===== SUPPLIED DATA
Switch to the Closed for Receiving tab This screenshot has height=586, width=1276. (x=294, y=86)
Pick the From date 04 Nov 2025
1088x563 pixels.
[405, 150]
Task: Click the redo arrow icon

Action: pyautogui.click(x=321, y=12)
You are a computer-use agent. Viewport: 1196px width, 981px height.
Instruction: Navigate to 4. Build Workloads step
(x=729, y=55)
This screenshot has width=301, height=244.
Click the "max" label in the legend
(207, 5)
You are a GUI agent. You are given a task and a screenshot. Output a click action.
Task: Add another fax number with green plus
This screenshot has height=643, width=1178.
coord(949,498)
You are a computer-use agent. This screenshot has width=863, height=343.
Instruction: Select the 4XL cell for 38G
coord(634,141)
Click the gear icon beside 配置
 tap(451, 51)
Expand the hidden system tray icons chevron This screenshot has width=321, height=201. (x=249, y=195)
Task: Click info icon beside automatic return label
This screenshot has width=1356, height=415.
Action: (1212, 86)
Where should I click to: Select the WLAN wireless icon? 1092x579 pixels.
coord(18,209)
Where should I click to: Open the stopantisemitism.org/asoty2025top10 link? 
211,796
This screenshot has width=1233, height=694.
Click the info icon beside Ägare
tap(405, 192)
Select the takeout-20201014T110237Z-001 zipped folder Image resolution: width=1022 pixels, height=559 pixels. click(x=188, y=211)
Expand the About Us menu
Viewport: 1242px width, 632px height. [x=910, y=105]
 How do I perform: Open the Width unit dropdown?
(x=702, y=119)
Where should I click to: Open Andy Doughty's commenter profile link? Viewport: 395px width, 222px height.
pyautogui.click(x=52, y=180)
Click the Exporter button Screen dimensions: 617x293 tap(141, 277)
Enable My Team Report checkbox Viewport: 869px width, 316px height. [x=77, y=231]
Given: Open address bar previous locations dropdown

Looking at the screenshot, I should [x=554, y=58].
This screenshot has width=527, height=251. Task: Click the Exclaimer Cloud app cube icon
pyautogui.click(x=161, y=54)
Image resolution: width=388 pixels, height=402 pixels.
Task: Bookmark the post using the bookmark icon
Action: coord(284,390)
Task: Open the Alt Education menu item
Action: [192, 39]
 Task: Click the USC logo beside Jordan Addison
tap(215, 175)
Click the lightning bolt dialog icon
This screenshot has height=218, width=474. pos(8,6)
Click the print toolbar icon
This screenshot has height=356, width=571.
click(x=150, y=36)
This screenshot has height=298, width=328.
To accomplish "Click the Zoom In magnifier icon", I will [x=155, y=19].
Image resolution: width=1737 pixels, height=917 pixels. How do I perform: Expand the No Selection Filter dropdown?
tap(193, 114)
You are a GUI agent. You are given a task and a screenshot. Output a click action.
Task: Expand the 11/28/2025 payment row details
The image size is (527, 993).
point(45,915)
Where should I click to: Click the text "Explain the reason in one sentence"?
==========
Copy every line of the data where "agent" is found.

TASK OUTPUT:
You are a computer-use agent. Viewport: 1196px width, 981px height.
You are a GUI agent. You are given a task and a screenshot. Output a click action.
You are a computer-use agent. This screenshot has width=863, height=343.
You are a GUI agent. You are given a task and a screenshot. Output a click action.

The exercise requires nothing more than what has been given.